As you said, athletes like that don’t typically require a lot of motivation to do the work needed to succeed. However, I’ve been stunned at times by the lack of effort some kids will put in who plan to get somewhere – and without exception, those kids are disappointed. We had a solid young pitcher a few years back who was throwing in the mid- to high- 80s who landed a spot with Wayne State. I had spent 3 solid years badgering this kid to work harder on his fundamentals, make certain adjustments, and listen when the coach was trying to tell him something but he wanted none of it. He was sent home after one semester. And another kid who just graduated from our program was adamant that he HAD to go to college in Texas to play ball and that it HAD to be a NCAA Div 1 school. But he was virtually uncoachable, didn’t have anywhere near the skill set to get to that level, and also lacked the work ethic to attract any interest. Surprise, suprise, he not only couldn’t find a spot anywhere in Texas that would have him, but couldn’t find a college program anywhere that would accept him. He was stunned, but has now apparently shifted his focus to becoming the next big thing in MMA.

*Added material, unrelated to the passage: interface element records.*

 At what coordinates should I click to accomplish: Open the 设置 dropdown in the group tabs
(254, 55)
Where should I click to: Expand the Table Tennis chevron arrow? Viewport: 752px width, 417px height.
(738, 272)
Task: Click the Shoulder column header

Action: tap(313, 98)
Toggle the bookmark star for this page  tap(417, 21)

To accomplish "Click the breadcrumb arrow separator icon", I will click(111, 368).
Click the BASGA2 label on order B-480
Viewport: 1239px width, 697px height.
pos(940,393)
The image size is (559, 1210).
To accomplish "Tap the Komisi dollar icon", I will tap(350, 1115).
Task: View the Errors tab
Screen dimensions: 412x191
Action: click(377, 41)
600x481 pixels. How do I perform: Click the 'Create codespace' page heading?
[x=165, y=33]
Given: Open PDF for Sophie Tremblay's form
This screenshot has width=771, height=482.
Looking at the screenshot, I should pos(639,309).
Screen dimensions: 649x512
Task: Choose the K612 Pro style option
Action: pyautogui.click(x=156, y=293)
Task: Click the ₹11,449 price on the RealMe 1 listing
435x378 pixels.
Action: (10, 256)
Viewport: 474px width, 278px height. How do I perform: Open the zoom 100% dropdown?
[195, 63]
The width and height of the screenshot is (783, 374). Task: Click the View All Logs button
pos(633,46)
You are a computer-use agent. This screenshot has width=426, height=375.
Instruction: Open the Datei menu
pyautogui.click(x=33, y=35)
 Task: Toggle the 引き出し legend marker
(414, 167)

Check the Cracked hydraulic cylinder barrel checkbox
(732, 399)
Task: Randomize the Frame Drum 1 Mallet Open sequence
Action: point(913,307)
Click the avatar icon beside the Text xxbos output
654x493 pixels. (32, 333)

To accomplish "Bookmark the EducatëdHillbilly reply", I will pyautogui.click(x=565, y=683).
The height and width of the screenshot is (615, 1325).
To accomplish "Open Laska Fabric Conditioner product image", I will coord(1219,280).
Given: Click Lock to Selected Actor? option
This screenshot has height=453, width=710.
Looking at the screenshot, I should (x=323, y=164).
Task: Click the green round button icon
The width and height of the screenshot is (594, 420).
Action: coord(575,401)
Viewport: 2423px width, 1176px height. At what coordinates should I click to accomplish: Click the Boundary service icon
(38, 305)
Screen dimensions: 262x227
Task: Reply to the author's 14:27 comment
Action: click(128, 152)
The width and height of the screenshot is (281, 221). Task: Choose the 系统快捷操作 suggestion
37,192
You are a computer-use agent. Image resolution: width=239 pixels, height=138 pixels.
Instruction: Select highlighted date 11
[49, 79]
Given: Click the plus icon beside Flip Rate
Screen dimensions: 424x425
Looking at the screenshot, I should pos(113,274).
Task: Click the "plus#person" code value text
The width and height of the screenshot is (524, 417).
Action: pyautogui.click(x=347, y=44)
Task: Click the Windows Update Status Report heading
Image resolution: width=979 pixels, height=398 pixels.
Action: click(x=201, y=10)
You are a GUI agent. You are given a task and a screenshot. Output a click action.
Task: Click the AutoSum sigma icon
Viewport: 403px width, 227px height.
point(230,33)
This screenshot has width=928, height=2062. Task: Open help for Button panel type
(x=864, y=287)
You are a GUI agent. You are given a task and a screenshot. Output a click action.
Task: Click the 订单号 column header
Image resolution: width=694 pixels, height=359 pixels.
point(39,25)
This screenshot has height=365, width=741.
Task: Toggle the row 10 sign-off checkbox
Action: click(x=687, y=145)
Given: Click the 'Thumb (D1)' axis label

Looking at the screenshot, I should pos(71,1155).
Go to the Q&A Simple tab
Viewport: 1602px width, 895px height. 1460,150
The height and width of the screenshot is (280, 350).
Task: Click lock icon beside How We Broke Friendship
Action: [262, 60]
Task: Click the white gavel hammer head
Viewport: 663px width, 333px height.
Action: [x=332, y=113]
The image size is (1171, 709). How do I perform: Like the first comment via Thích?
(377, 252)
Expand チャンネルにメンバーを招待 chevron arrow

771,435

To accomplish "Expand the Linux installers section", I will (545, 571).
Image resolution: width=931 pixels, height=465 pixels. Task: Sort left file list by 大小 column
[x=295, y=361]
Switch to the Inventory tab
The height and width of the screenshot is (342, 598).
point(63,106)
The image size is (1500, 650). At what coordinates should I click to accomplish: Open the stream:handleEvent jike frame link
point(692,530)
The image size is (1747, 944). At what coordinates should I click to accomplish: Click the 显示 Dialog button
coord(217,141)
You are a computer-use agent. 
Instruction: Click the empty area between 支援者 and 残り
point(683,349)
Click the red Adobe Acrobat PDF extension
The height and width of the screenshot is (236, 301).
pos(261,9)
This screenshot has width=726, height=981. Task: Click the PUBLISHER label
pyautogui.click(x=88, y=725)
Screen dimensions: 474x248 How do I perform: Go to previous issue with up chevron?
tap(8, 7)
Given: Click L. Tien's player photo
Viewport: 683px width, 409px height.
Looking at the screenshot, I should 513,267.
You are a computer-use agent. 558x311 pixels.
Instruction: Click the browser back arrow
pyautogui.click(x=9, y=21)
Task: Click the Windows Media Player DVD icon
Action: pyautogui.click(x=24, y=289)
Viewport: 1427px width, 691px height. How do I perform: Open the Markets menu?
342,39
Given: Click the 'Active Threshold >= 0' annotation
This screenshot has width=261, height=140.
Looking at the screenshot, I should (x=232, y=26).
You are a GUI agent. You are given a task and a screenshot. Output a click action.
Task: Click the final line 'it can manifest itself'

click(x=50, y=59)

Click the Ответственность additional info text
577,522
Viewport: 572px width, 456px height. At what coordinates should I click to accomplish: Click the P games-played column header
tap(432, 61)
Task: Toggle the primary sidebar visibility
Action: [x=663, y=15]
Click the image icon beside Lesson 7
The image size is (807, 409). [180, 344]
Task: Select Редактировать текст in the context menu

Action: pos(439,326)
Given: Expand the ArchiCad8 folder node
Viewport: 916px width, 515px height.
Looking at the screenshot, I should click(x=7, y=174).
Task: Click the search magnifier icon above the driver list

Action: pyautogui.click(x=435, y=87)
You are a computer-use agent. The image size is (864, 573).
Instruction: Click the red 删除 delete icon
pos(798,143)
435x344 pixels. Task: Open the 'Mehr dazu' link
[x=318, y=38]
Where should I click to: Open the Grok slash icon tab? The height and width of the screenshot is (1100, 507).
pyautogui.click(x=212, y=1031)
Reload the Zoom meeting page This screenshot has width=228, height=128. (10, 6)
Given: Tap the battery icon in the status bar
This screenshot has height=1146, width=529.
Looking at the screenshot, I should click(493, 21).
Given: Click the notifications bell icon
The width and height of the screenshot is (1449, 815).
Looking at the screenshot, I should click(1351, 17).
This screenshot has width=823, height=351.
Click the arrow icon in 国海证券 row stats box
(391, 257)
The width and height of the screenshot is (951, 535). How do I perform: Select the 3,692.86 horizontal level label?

Your comments on parents are also interesting. As team policy, we spend almost as much time scouting parents as we do scouting kids when we’re in pre-draft evaluations every spring. If we hear of a problem parent, we scratch that kid off our list – some other team can deal with the hassles. Subsequently, we sometimes step away from some blue-chip talent, but we also don’t have all that extra grief, as a general rule. Occasionally we still wind up with a difficult parent, which can be particularly difficult if their “coaching” from the sidelines is at odds with what we’re trying to do within our system, but for the most part, we generally leave the problem children and problem parents to the rest of the league to handle. And if you don’t have a uniform on, you don’t get in my dugout – if the Lord Jesus showed up at a game and wanted to hang out in my dugout, he would have to throw on a jersey, some pants and socks, and put a cap on with the brim pointed forward. Parents who aren’t officially approved coaches don’t get in there unless their kid is lying on the bench with a snapped tibia.

D_Odds, did her teammates believe (even sub-consciously) that you went easier on your daughter?